For Further information please contact:
HashChain Technology Inc.
Larry Heinzlmeir
Vice President, Marketing & Communications
Larry@HashChain.ca
604-537-8676

Neither the TSX Venture Exchange nor its Regulation Services Provider (as that term is defined in the policies of the TSX Venture Exchange) accepts responsibility for the adequacy or accuracy of this release.

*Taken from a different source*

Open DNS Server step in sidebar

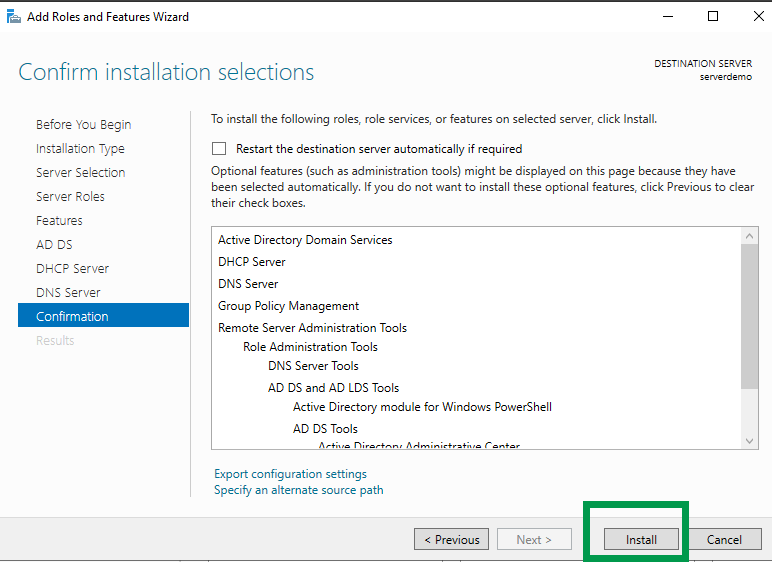pos(68,293)
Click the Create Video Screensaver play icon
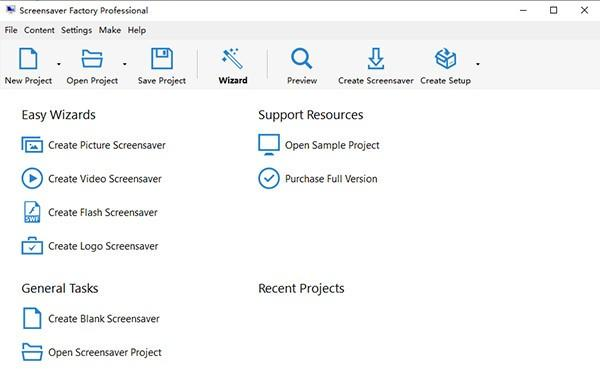The width and height of the screenshot is (600, 390). pyautogui.click(x=32, y=179)
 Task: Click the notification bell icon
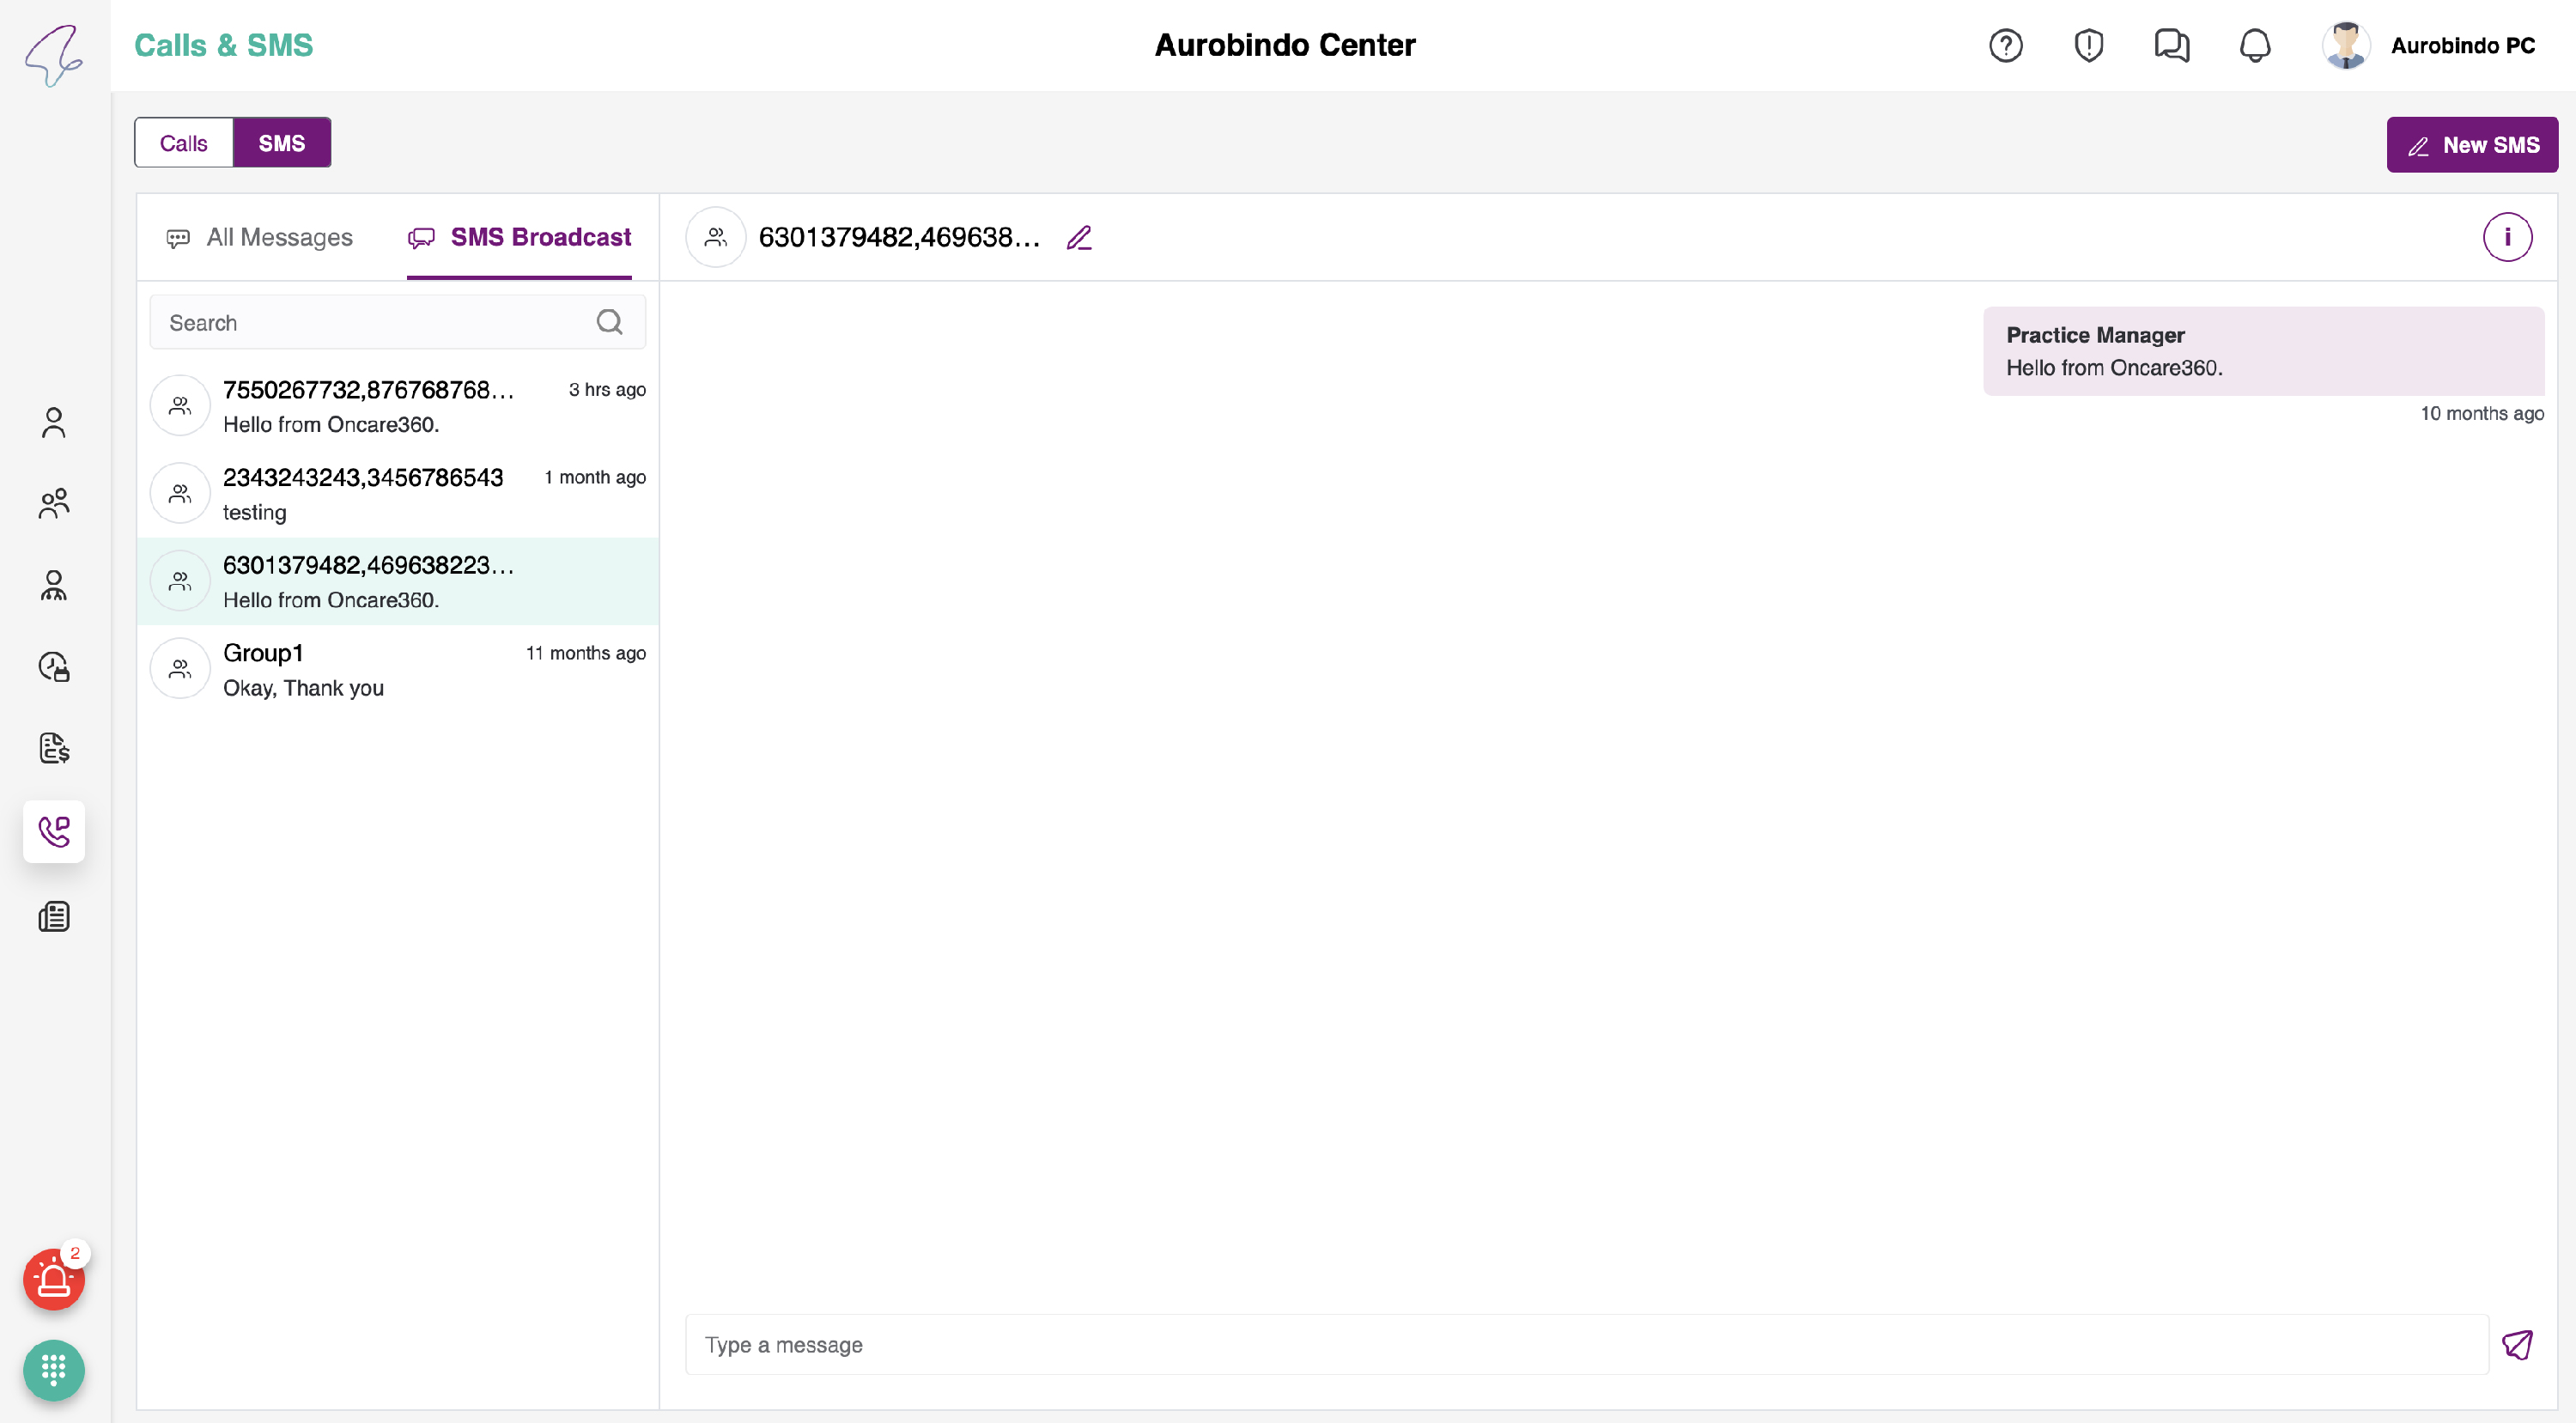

Cautionary Note Regarding Forward Looking Statements: Certain disclosure in this release, including statements regarding the acquisition by the Company of the company with the 1,000 Rigs (the “Transaction”), including the anticipated benefits to the Company of the Transaction, the anticipated performance of a total of 4,870 Rigs, the expected timing of delivery and installation of 1,000 Rigs by the end of May 2018 and expectations regarding future operations may constitute forward-looking statements. In making the forward-looking statements in this release, the Company has applied certain factors and assumptions that are based on the Company's current beliefs as well as assumptions made by and information currently available to the Company, including that all conditions to the closing of the Transaction will be satisfied, including receipt of all required approvals, and the Transaction will complete on the terms set out in the Agreement, the 4,870 Rigs will perform as expected by management, the 1,000 Rigs will be successfully delivered and deployed and the timing of delivery of the 1,000 Rigs will be consistent with management's expectations. Although the Company considers these assumptions to be reasonable based on information currently available to it, they may prove to be incorrect, and the forward-looking statements in this release are subject to numerous risks, uncertainties and other factors that may cause future results to differ materially from those expressed or implied in such forward-looking statements. Such risk factors may include, among others, the risk that the conditions to the closing of the Transaction will not be satisfied, including the risk that required approvals are not obtained, and that the Transaction will not complete on the terms set out in the Agreement or at all, the risk that the Transaction, if closed, will not result in the anticipated benefits to the Company; the risk that the 4,870 Rigs will not perform as expected by management and the risk that the 1,000 Rigs will not be successfully delivered and deployed by the end of May 2018, or at all. Readers are cautioned not to place undue reliance on forward-looking statements. The Company does not intend, and expressly disclaims any intention or obligation to, update or revise any forward-looking statements whether as a result of new information, future events or otherwise, except as required by law.